Two hospital staff at St. Peter’s Hospital in Hamilton sit on a bench and look at a tree planted as part of the One Bench, One Tree project.
Hospital staff at St. Peter’s Hospital in Hamilton view a tree planted as part of the One Bench, One Tree project.

Offering “the gift of rest” to front-line workers during the COVID-19 pandemic is the goal of a novel fundraising project by University of Guelph students.

The One Bench One Tree project aims to install a park-style bench and a native tree at Canadian hospitals to provide a shady respite for nurses, doctors and other health-care workers, said Alli Neuhauser, a second-year master of landscape architecture (MLA) student and a member of the organizing committee.

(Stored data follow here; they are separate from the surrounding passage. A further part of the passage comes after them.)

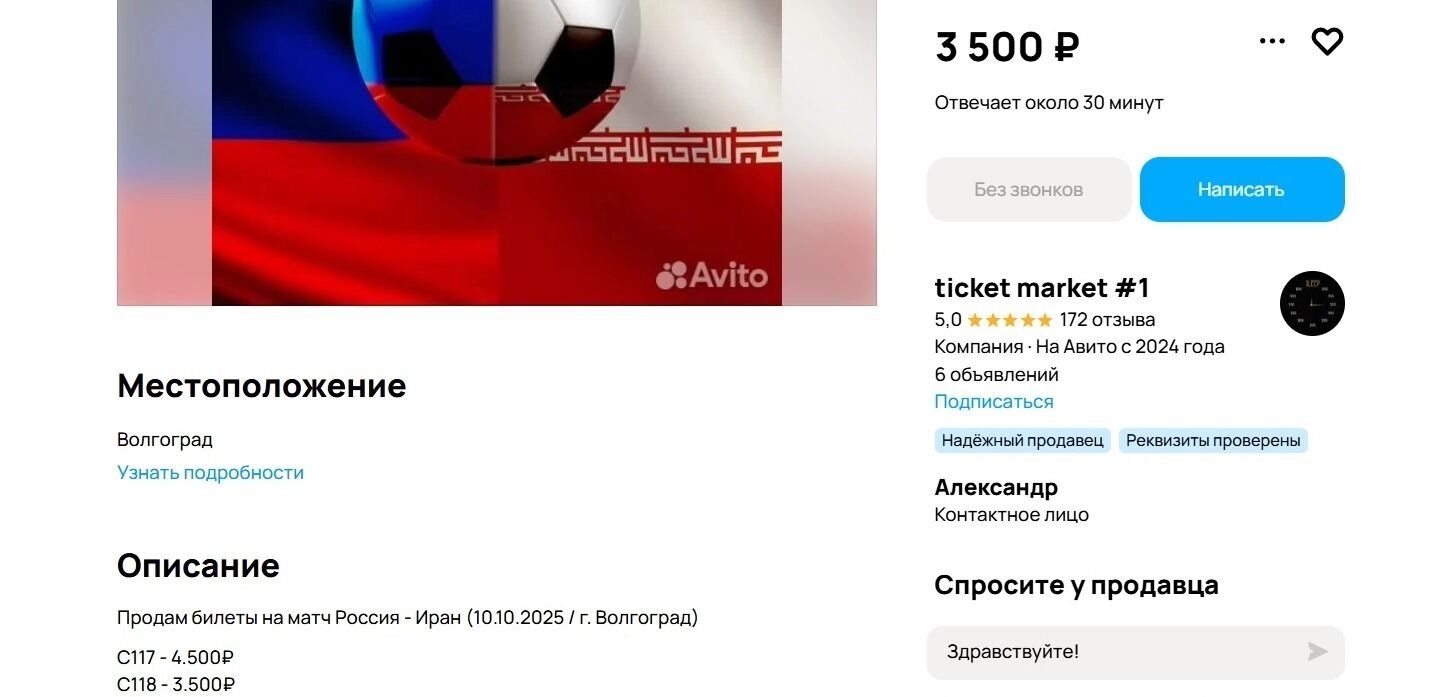The image size is (1453, 697).
Task: Focus the "Здравствуйте!" message field
Action: pyautogui.click(x=1110, y=652)
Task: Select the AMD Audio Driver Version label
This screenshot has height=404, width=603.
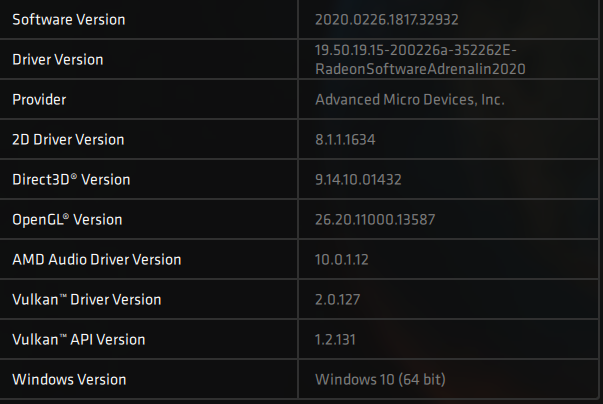Action: 97,259

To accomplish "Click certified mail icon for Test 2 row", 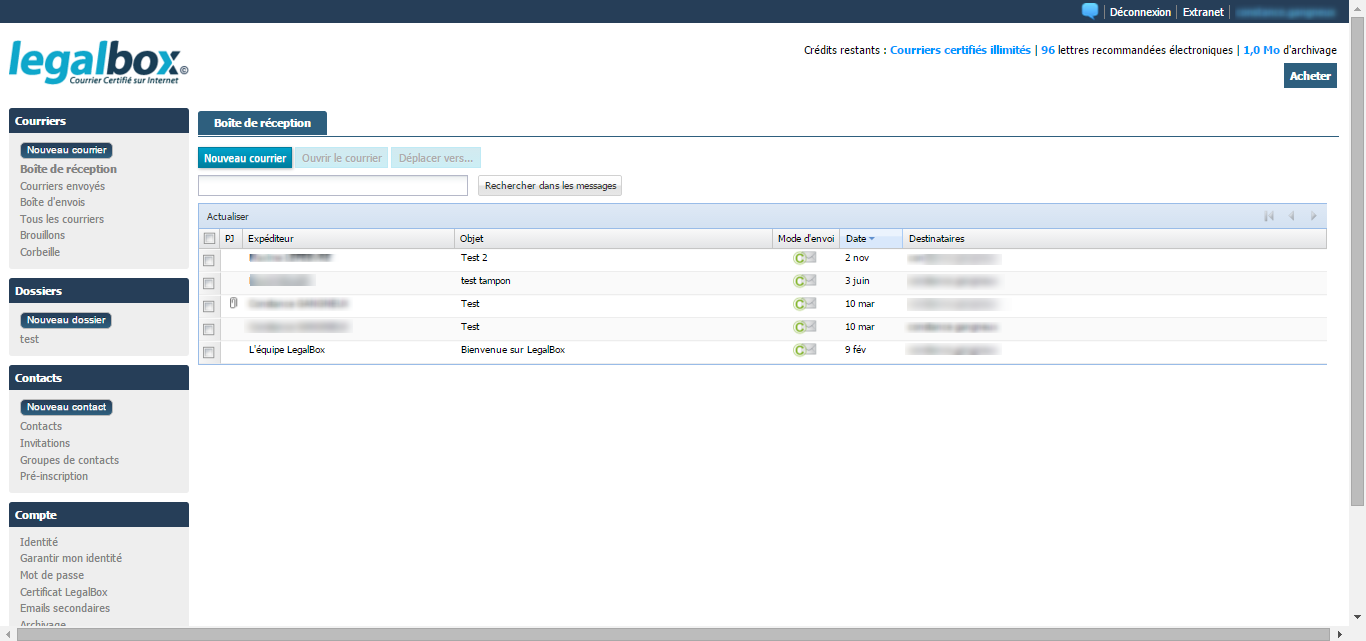I will pyautogui.click(x=805, y=258).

The inaugural bench and tree were unveiled recently at Sunnybrook Health Sciences Centre in Toronto, where Canada’s first-ever COVID-19 case was confirmed in early 2020.

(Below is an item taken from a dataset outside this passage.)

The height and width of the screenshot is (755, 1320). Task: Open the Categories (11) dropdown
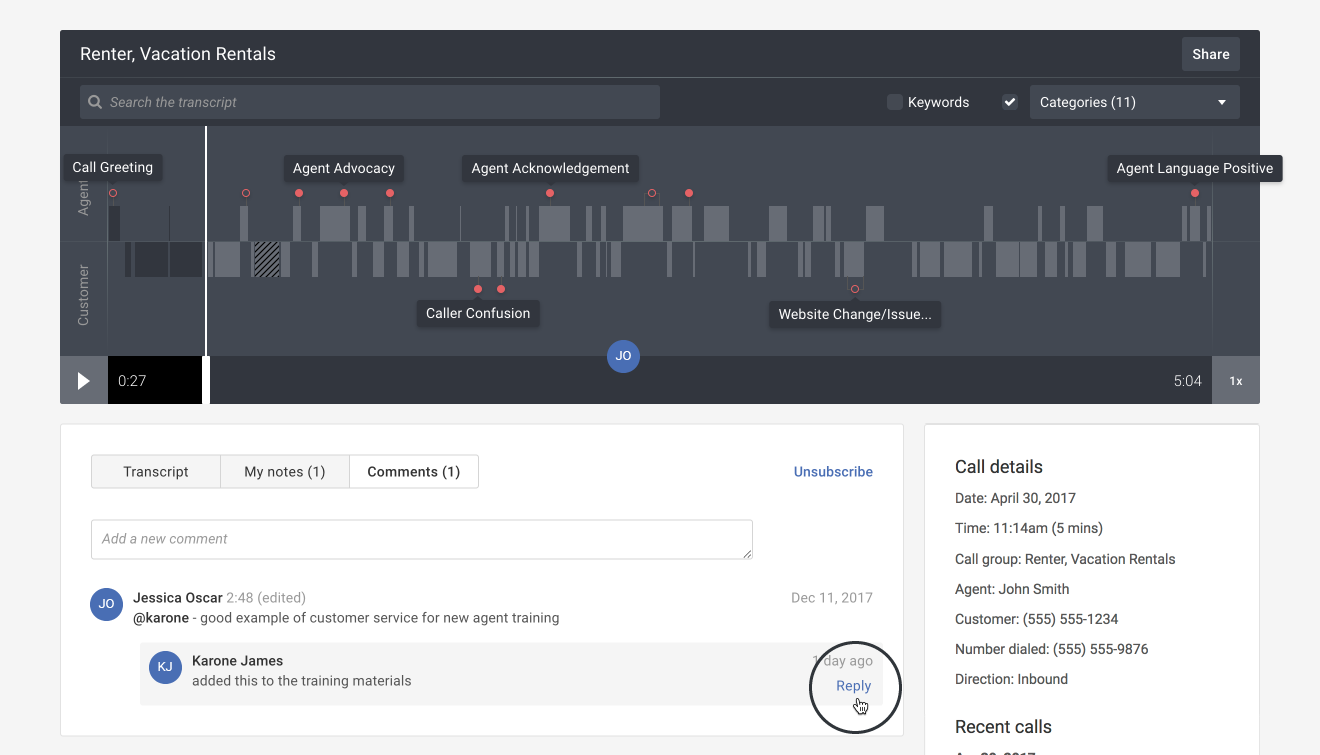1135,101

A second installation will take place next month at the Hamilton General Hospital.

Working with Landscape Ontario and a growing list of sponsors including the Canadian Mental Health Association, MLA students are now raising funds and contacting more prospective hospitals. The One Bench One Tree is accepting donations on its website at 1bench1tree.ca.

A bench and tree dedicated to frontline workers at Sunnybrook Health Sciences Centre in Toronto. (photo by Kevin Van Paassen/Sunnybrook)

The students came up with the idea over the winter break while brainstorming ways to respond to news of growing mental health concerns among health-care workers.

“We want to give them the gift of rest by placing a tree and a bench in front of every hospital in Canada to thank them for their efforts,” said Neuhauser. Other students on the project are Everett Dejong, Casey Ross, Manuel Spiller, Marika Li, Tiffany Adair, Ethan Aquino-Chien and Abigayle Lalonde.

They got an early boost when their pitch to Landscape Ontario met with enthusiasm from executive director Tony DiGiovanni. He helped them set up their fund under the Ontario Horticultural Trades Foundation and pointed them to Sunnybrook as a likely inaugural site.

The first 10 benches are being donated by Maglin Site Furniture based in Woodstock, Ont. The group will purchase sugar, red and silver maple trees from NVK Nurseries in Hamilton, working in association with Maple Leaves Forever, a Toronto-based charitable foundation aiming to plant native maples across Canada. (Other species may be used in places where maples are unsuitable.)

They hope to connect through Landscape Ontario with other nursery groups and contractors in Ontario and other provinces to extend the project.

On hospital grounds, each bench is fixed on a concrete pad provided by Unilock; a plaque indicates that the landscaping is dedicated to front-line workers on behalf of Canadians.

Sunnybrook Health Sciences Centre in Toronto, Ontario June 18 2021. (photo by Kevin Van Paassen/Sunnybrook)

Dr. Robert Corry, professor and graduate coordinator for the MLA program in the School of Environmental Design and Rural Development, said, “I’m proud that these students organically took on this project on their own.”

Calling the project an example of creating citizens through education, he quoted Wendell Berry, an American novelist and environmentalist: “A proper education enables young people to put their lives in order, which means knowing what things are more important than other things; it means putting first things first.”